Fifth graders from Koenneke Elementary school wrapped up their study of the Civil War by reenacting the battle of the Wilderness.
“We’ve gone over the Civil War for about two or three weeks,” said social studies teacher and event organizer Kenny Mulkey. “This was the culminating activity.”
The 10- and 11-year-olds teamed up in the woods, forming pockets of three or four — organizing miniature ambushes from the brush. A hit to the torso from a “bomb” — more commonly known as a flour-filled Kleenex knotted off with a rubber band — meant certain death. A white flour explosion to the leg or arm meant the student couldn’t use the limb for the remainder of the 30-minute battle.
“If you get hit in the leg, you can walk, but you can’t run anymore,” Mulkey said during prewar instructions. “You get hit in the right arm, you have to use the left arm. You get hit in both arms and legs, you’re out.”
Let me see if I understand this. The "culminating activity" is to have these kids run around the forest throwing "flour-filled Kleenex" at one another. Am I missing something here? Is this really the best that Mr. Mulkey can come up with?

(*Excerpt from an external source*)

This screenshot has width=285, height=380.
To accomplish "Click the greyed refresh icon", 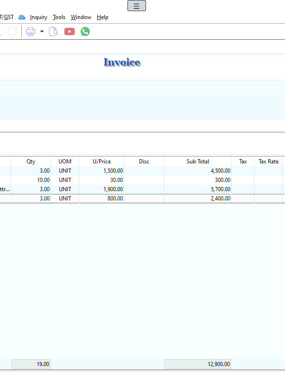I will point(13,31).
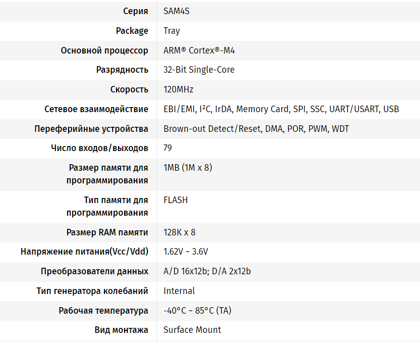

To keep the battles historically accurate, the Confederate class was deployed to the woods first to “symbolize superiority,” Mulkey said.
“The South had a stronger, smarter military. The only time they lost was when they weren’t on their own soil,” he said, referring to Pickett’s Charge, when the South lost more than half of its troops on Pennsylvania soil.
Mulkey said Thursday’s scrimmage was one the classes had been looking forward to and something that helped re-enforce the lessons they read about in class.
“It’s a great activity,” Mulkey said. “It really makes history come alive.”
How about having the students read accounts of what the battle of the Wilderness was like while in the forest? Perhaps they could find a dense section where the canopy isn’t too high. Maybe Mr. Mulkey could do a little research and teach the students how to march in the forest. This would give the students a better sense of how difficult it sometimes was to maintain order in the unit. I may be going too far here for 5th graders, but perhaps he could even assign ranks and have students do research on their respective responsibilities within the unit. Instead we have kids running around getting dirty. How wonderful is that? I am sure that the blogger over at elementaryhistoryteacher has some great ideas and I would love to hear them.